故障しない体づくりと各々に合った高校進学を

「成長が早く、体の大きい子はトレーニングを積まなくても力があるけど、成長が遅い子や早生まれの子はそういうものが無い。だから、体が大きくなってくる16歳までにいかに我慢できるかなんだよね」と村上監督は、辛抱することの大切さも説く。
 
村上林吉監督(中本牧リトルシニア)
 
 また、指導で大切にしているのは、「故障しない体づくり」だ。
 
「この中学3年間、そして高校1、2年の間に選手はグンと成長する。だから、そこで故障があると本当にもったいない」と語り、故障しやすい動きになっていないか、練習のしすぎはないかと目を光らせる。
 
 ウェイトトレーニングは行わず、自らの体重を使う腕立て伏せや、バット振り(普通にスイングするだけでなく、振りかぶったり、横に振ったりするもの)、ベース間を左右に往復するトレーニングノック、走り込みなどで選手たちの基礎体力・筋力を鍛える。
 
「体が出来上がらないと技術論は語れないんだよね。

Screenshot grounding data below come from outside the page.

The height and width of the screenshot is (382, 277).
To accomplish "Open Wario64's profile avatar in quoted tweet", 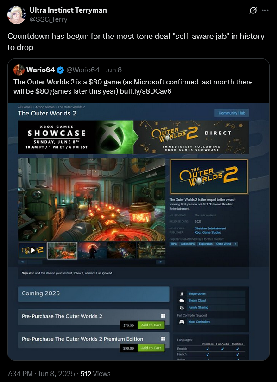I will (19, 70).
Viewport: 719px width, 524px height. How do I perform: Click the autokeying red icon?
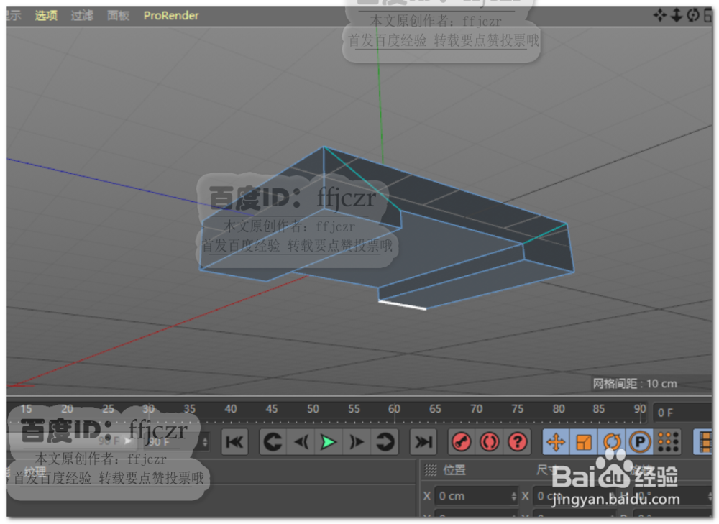pos(490,443)
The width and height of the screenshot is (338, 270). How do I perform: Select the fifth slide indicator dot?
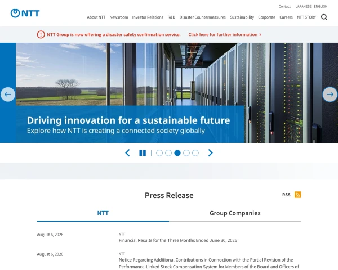tap(195, 153)
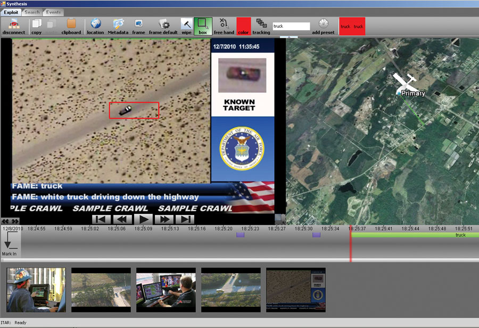Open the frame default tool

(163, 24)
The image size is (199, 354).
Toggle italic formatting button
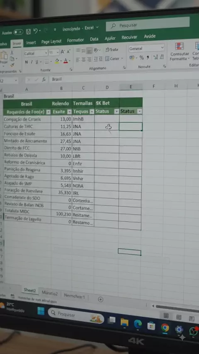[x=32, y=62]
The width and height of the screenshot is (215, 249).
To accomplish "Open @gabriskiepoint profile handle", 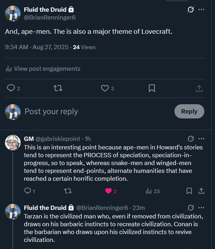I will click(58, 139).
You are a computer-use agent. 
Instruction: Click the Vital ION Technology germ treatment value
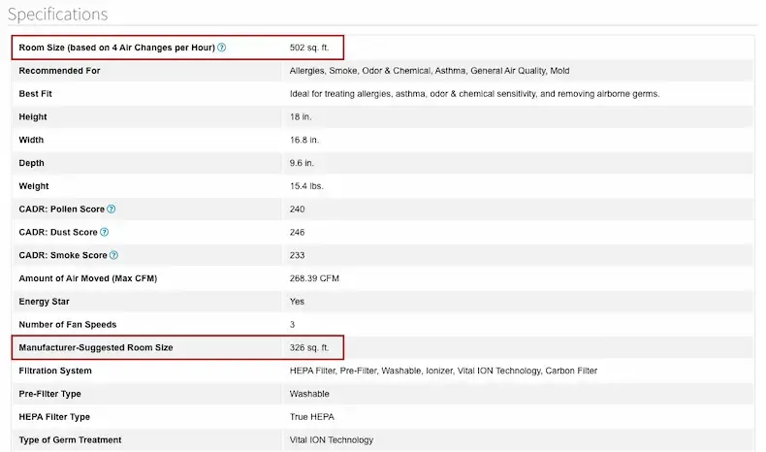332,439
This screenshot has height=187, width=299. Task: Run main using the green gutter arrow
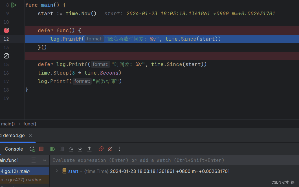point(14,5)
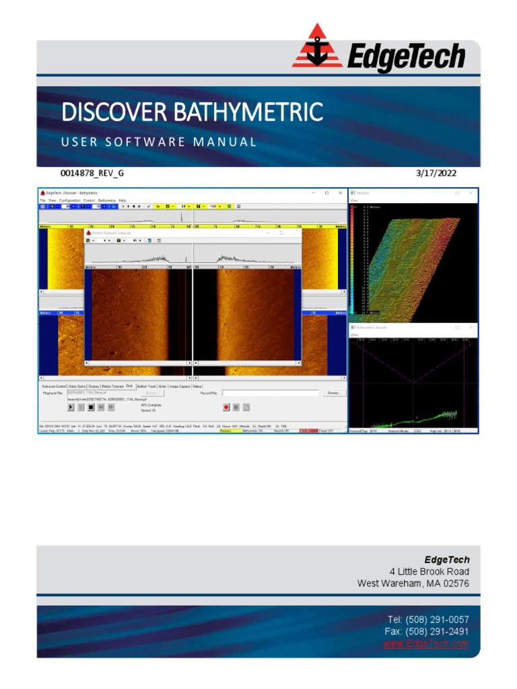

中学生には中学生の教え方をしないといけない。体幹を中心とした筋力が無ければ、どんな理論があってもダメなんだ」
 
 だからこそ、選手の高校選びも大事な要素だ。
 
「有名な学校に行きたがる子や親御さんは多いです。でも成長のスピードはそれぞれ。体がまったくできていないのに名門校へ行っても、厳しい練習で故障したり、体づくりだけで3年間が終わってしまう」と力を込め、その先々での出会いを大切にして欲しいと切に願っている。
 
「環境が人間を変えるからね。出会いがあれば、どんなバカでも引っ張ってくれるし、頭良くても出会いが悪ければ上手くいかないことがあるからね。上手くいかないことがあっても我慢して、良い出会いをして、運を掴んでいって欲しいな」
 
 最後にそう目を細めた村上監督。本牧埠頭にほど近いグラウンドから、これからも社会という大海原に出て行く選手たちを厳しく鍛え、そして温かく見守っていく。
 
中本牧リトルシニア
1978年に創立以後、斉藤秀光、高橋光信、斉藤宜之、森野将彦、小池正晃、小山良男、円谷英俊、中村亘佑、乙坂智、板山祐太郎をプロ野球界へ輩出。1998年に横浜高が甲子園春夏連覇を果たした際は、小山、小池、常磐良太、松本勉が主力を担った。チームとしても春夏の全国大会、ジャイアンツカップの3大大会すべてで優勝を経験する全国屈指の名門チーム。